Quand Agnès Varda tire sa révérence, elle le fait face au public et devant une camera. Et cela donne une discussion filmée, Varda par Agnès, visible gratuitement sur Arte replay jusqu’à la mi-mai 2019.
Varda de A à V
Une fois n’est pas coutume. Cine-Woman traite d’un film, ou plutôt d’une causerie, à retrouver sur le site d’Arte jusqu’au 16 mai 2019. Mais Varda par Agnès parle plus de cinéma que certains films exploités sur grand écran. Et puis, c’est Agnès Varda !
La photographe, la cinéaste, l’artiste, selon les époques, a depuis longtemps l’âge des bilans. À 90 ans passés, on imagine facilement qu’elle a celui de son testament. La connaissant , il ne pouvait pas avoir une forme classique. Voici donc ce Varda par Agnès, une causerie filmée et structurée en deux films d’une heure au cours de laquelle elle erre dans sa vie d’artiste. La première heure est consacrée au cinéma, la seconde à sa reconversion dans le domaine artistique.

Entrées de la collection
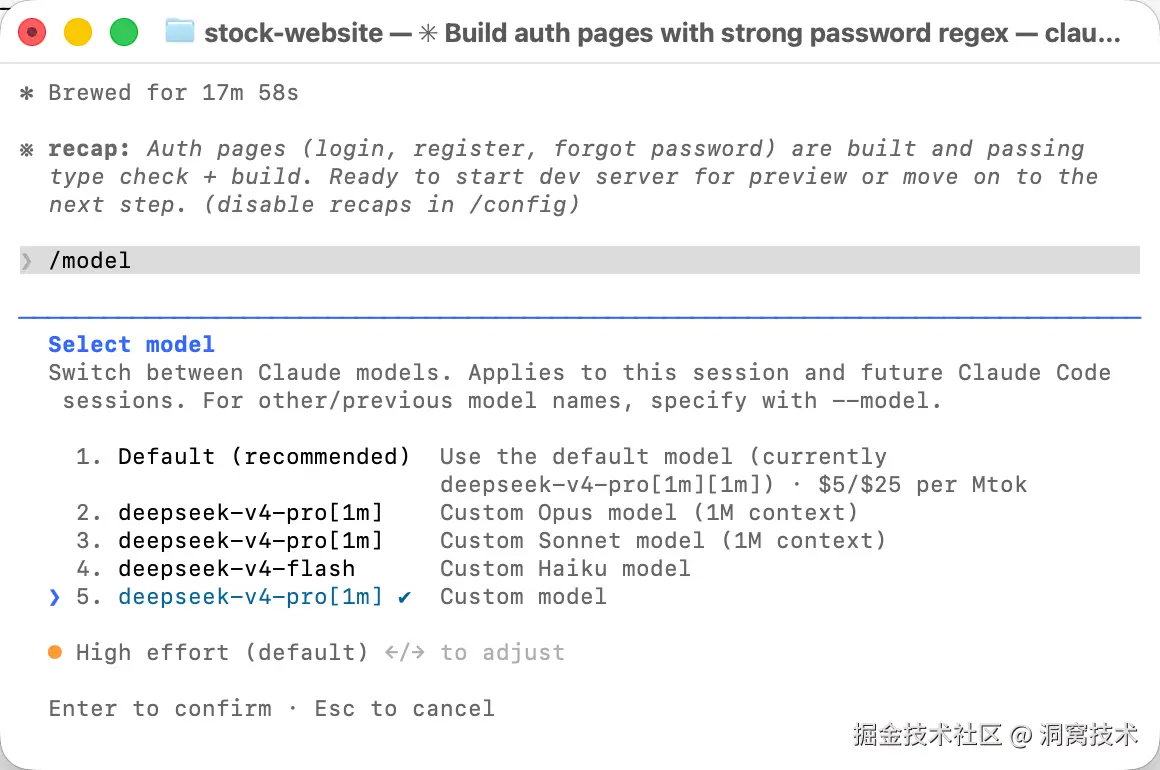This screenshot has width=1160, height=770.
Task: Click the yellow minimize window button
Action: (78, 33)
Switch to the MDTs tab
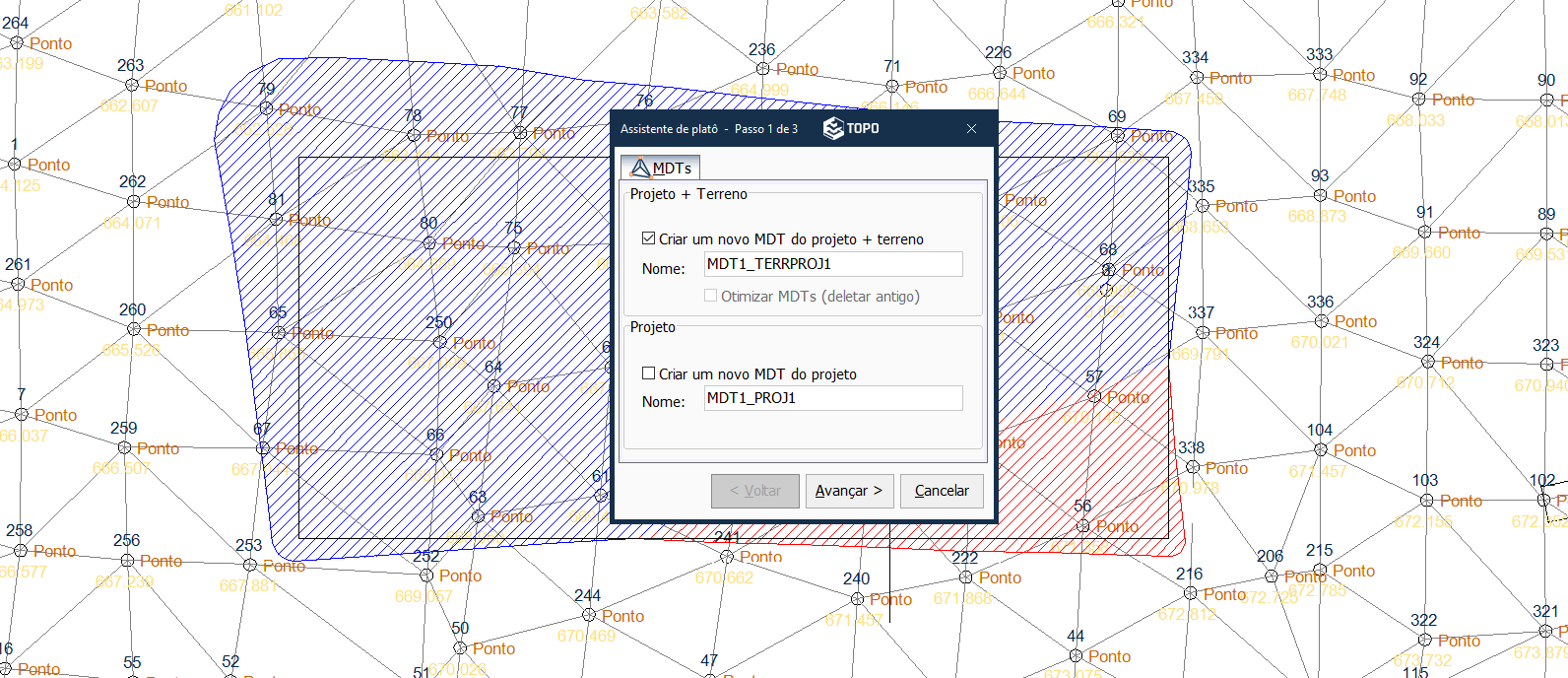 click(660, 169)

## Complétez ce qui suit
**a)** Dans l'article sur Agnès Varda, à quoi la seconde heure de Varda par Agnès est-elle consacrée ?
**b)** Recopiez dans l'article sur Agnès Varda tout ce qui va de « Varda de A à » jusqu'à « Agnès Varda ! ».

## Série de réponses
**a)** À sa reconversion dans le domaine artistique.

**b)**
Varda de A à V
Une fois n’est pas coutume. Cine-Woman traite d’un film, ou plutôt d’une causerie, à retrouver sur le site d’Arte jusqu’au 16 mai 2019. Mais Varda par Agnès parle plus de cinéma que certains films exploités sur grand écran. Et puis, c’est Agnès Varda !